Song by 2 Chainz

from the album T.R.U. REALigion
- Released: February 2012
- Genre: Hip-hop
- Length: 2:43 (mixtape version) 2:47 (album version)
- Label: Def Jam
- Songwriters: Tauheed Epps; Gary Hill;
- Producer: DJ Spinz

= Riot (2 Chainz song) =

"Riot" is a song by American hip-hop recording artist 2 Chainz. It first appeared on November 1, 2011, included in his mixtape T.R.U. REALigion, then it began charting in February 2012 on the Hot R&B/Hip-Hop Songs listing, peaking at number 54 in May. A music video released in April helped to sustain the chart run.
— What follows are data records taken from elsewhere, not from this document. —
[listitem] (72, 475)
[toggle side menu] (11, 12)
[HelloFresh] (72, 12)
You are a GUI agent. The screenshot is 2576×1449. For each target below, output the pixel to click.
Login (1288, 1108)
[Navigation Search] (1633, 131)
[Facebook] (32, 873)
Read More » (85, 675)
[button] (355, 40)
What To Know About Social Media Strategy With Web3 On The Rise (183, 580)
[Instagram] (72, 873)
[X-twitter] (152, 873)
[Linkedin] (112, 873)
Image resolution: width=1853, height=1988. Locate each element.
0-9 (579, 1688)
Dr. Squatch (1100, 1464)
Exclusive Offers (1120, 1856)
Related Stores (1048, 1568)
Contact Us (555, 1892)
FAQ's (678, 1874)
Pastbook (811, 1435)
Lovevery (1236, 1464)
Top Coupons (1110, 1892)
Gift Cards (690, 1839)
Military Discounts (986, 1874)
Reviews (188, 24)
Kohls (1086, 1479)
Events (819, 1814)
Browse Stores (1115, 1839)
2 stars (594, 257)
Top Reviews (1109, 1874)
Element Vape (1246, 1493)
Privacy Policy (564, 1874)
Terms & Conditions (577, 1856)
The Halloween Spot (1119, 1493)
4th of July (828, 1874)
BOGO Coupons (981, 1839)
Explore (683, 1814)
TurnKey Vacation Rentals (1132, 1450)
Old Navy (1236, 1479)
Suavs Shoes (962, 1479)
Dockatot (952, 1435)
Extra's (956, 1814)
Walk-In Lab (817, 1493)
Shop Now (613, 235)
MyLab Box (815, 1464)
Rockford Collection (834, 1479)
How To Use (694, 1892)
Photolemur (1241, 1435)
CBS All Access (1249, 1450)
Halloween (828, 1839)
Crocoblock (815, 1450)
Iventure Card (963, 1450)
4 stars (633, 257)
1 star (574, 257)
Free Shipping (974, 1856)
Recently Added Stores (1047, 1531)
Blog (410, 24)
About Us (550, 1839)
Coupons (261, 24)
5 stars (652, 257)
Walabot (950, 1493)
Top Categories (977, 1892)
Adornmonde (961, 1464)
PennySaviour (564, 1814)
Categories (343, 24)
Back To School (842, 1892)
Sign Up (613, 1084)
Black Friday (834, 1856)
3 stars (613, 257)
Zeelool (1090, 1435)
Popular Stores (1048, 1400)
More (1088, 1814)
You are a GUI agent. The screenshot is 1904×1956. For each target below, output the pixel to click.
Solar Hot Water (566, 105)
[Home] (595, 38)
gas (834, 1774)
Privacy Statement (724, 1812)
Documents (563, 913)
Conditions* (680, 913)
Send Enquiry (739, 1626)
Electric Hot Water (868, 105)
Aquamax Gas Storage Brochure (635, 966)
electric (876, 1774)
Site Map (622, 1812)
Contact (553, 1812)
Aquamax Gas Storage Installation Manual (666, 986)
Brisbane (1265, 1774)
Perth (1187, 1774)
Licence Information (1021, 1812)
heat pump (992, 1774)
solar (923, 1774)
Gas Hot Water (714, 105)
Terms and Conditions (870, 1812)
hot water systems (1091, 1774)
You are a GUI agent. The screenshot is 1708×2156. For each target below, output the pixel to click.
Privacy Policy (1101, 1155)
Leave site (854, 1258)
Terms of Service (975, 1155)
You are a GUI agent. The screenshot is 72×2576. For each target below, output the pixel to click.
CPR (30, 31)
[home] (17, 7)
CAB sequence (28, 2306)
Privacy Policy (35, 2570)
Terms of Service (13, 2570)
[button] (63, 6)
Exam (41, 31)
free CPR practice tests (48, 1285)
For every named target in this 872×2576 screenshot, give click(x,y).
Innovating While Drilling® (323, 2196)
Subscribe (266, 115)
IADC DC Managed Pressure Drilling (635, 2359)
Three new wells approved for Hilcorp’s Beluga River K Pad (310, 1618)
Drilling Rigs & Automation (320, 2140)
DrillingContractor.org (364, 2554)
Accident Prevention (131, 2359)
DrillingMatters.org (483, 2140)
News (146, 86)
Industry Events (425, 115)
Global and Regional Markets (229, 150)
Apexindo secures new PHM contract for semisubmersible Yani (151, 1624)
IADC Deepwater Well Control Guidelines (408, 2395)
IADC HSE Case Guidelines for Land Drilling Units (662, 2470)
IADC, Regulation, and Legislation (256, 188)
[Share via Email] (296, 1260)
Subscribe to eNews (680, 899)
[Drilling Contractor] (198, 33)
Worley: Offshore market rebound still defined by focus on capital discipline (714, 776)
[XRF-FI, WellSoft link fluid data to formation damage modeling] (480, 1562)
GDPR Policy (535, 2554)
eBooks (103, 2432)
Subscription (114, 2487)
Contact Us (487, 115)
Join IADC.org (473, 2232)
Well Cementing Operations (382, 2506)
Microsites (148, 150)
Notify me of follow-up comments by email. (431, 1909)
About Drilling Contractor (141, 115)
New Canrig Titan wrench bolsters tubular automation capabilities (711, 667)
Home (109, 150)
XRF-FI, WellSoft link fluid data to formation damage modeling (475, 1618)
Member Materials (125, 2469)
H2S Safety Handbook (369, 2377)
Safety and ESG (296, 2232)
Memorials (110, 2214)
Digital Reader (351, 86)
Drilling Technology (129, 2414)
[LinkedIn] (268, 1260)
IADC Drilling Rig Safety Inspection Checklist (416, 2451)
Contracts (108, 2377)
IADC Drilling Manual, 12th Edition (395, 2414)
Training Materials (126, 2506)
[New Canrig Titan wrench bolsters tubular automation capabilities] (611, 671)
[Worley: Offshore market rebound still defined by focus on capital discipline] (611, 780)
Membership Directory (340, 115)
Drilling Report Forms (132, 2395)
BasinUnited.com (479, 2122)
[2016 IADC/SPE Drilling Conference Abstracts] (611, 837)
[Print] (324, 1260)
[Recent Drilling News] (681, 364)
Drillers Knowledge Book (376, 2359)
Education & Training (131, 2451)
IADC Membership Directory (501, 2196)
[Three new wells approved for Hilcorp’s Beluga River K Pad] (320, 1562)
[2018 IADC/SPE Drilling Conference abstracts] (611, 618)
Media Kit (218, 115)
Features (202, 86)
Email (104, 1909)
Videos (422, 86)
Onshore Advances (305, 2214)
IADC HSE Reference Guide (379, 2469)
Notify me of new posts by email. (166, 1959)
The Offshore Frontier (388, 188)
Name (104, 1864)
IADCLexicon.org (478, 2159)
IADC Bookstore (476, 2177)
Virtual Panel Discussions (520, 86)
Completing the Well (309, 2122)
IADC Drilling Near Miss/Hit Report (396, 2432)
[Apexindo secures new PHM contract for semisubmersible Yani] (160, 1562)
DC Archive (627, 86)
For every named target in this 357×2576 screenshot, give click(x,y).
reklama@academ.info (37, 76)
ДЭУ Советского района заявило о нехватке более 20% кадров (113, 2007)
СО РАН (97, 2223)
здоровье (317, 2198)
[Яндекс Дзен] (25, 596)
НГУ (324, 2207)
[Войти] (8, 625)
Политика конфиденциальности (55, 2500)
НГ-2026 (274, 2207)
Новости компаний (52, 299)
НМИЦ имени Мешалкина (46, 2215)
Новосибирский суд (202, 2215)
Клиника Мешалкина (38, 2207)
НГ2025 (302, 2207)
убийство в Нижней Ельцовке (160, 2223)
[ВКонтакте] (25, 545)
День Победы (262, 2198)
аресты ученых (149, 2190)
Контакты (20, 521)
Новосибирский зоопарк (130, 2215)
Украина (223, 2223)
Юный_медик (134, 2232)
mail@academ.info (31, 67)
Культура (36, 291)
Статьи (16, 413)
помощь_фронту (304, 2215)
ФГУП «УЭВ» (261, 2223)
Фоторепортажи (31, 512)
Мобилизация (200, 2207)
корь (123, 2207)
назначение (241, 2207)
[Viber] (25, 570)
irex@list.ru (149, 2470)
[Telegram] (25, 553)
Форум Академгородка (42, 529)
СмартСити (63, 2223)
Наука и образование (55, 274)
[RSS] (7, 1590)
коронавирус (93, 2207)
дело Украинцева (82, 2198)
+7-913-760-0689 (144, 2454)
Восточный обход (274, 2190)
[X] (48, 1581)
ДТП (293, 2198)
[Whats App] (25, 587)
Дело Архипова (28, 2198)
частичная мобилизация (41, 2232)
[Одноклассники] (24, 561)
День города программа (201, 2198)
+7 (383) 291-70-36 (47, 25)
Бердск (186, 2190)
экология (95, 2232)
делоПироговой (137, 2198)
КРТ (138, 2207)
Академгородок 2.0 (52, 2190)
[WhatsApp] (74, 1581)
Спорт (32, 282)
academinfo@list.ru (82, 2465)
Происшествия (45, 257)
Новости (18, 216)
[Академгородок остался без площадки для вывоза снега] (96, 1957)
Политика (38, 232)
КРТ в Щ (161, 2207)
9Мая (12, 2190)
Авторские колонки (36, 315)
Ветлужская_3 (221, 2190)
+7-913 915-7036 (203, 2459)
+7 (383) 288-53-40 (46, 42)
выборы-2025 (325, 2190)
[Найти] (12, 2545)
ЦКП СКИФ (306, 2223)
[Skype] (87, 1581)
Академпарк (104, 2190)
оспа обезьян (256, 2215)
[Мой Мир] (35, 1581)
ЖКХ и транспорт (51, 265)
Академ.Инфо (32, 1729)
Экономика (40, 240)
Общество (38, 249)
The song was included on the deluxe edition of 2 Chainz's first full-length album Based on a T.R.U. Story in August 2012.

==Music video==
On April 10, 2012, the music video was officially released. It was shot at night in Atlanta and directed by Decatur Dan. The video portrays Chainz as the leader of a group of unruly rebels destroying cars and starting fires.

==Charts==

| Chart (2012) | Peak position |
|---|---|
| US Bubbling Under Hot 100 (Billboard) | 18 |
| US Hot R&B/Hip-Hop Songs (Billboard) | 54 |

==Certifications==

| Region | Certification | Certified units/sales |
| United States (RIAA) | Gold | 500,000^{‡} |
^{‡} Sales+streaming figures based on certification alone.